*ACTION ITEM*:
Leave out the pictures, and copy exactly the lines from the line with "The height and" through the last line of the data below.

-- INPUT DATA follows --

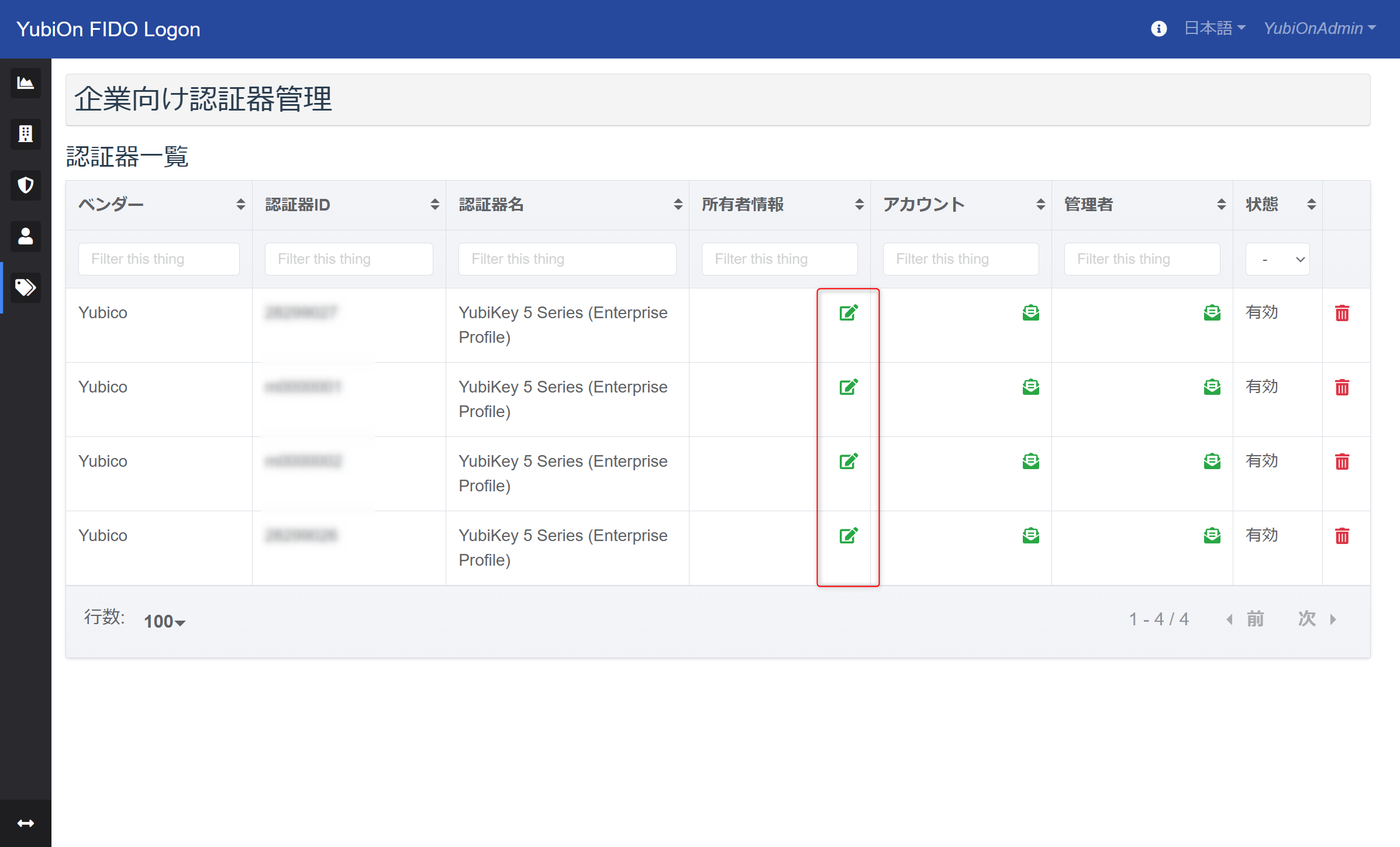Delete the third YubiKey authenticator entry
Viewport: 1400px width, 847px height.
tap(1342, 461)
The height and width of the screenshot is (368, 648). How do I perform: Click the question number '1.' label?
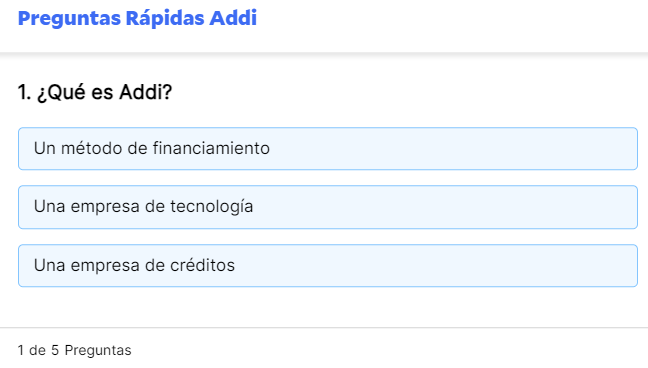tap(24, 92)
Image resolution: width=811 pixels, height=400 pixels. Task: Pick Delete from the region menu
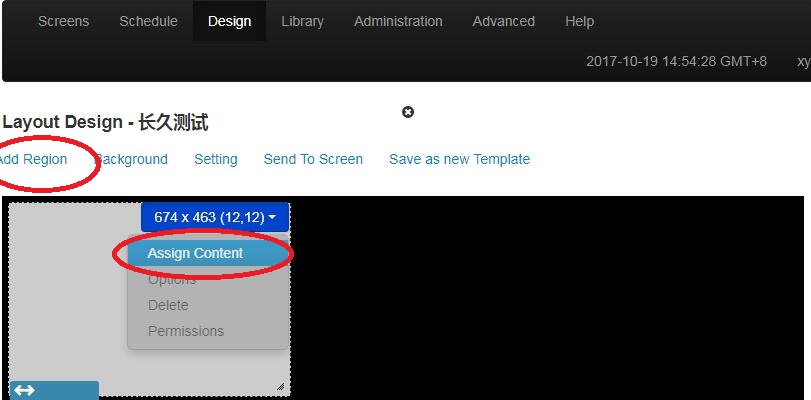tap(168, 305)
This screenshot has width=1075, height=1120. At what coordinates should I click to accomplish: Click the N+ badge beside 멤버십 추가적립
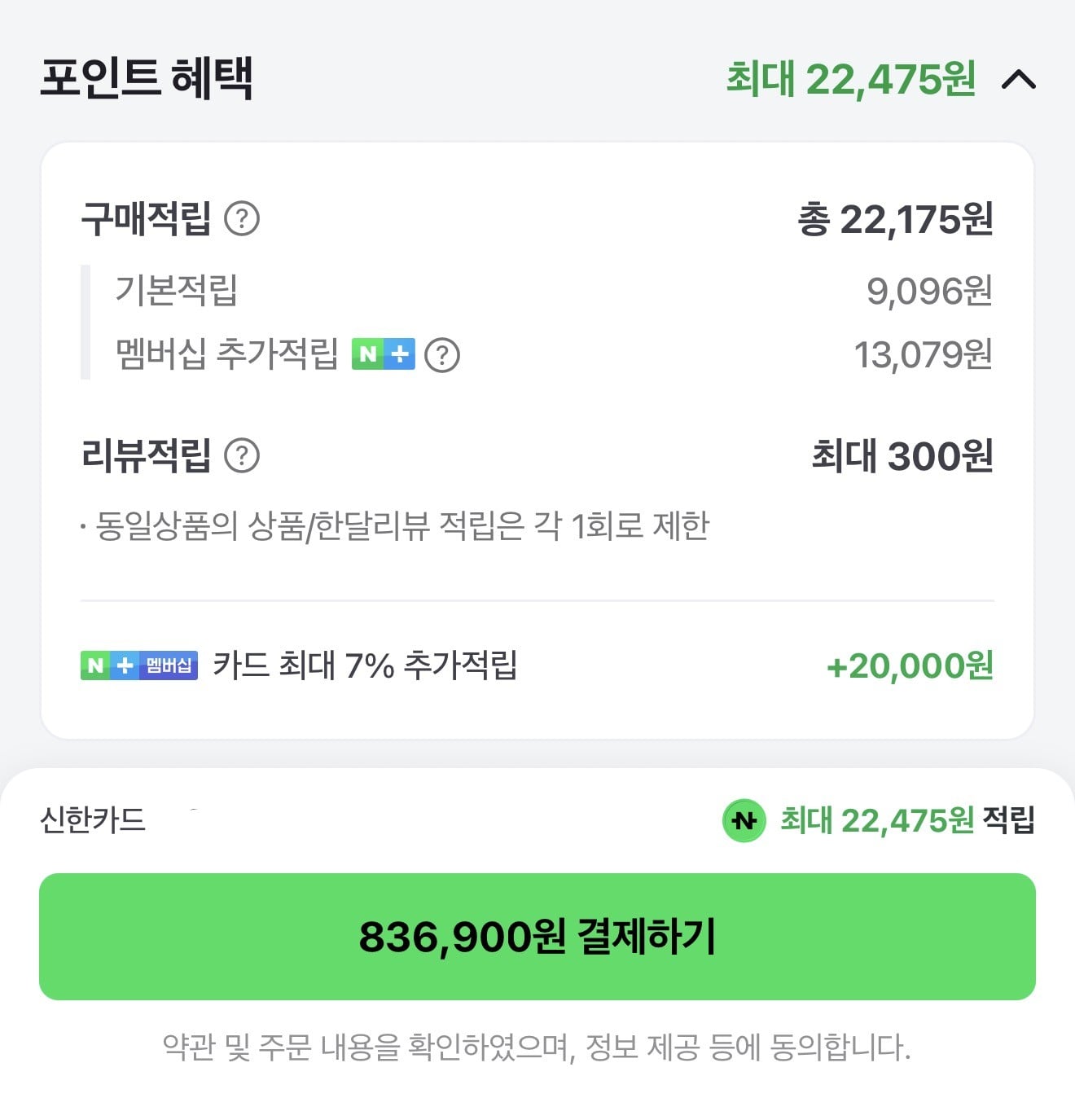tap(383, 354)

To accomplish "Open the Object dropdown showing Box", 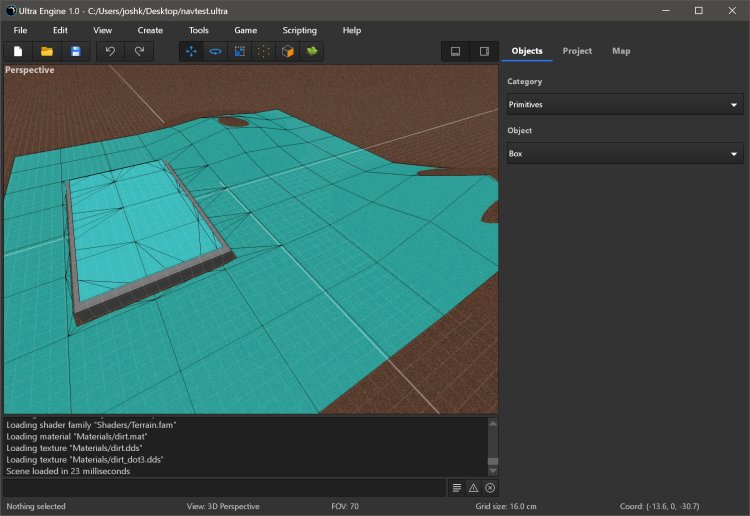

-- INPUT DATA concluded --

*TASK SOLUTION*:
The height and width of the screenshot is (368, 648). How do I perform: Click the question number '1.' label?
tap(24, 92)
Image resolution: width=811 pixels, height=400 pixels. Task: Pick Delete from the region menu
tap(168, 305)
This screenshot has width=1075, height=1120. At what coordinates should I click to accomplish: Click the N+ badge beside 멤버십 추가적립
tap(383, 354)

To accomplish "Open the Object dropdown showing Box", 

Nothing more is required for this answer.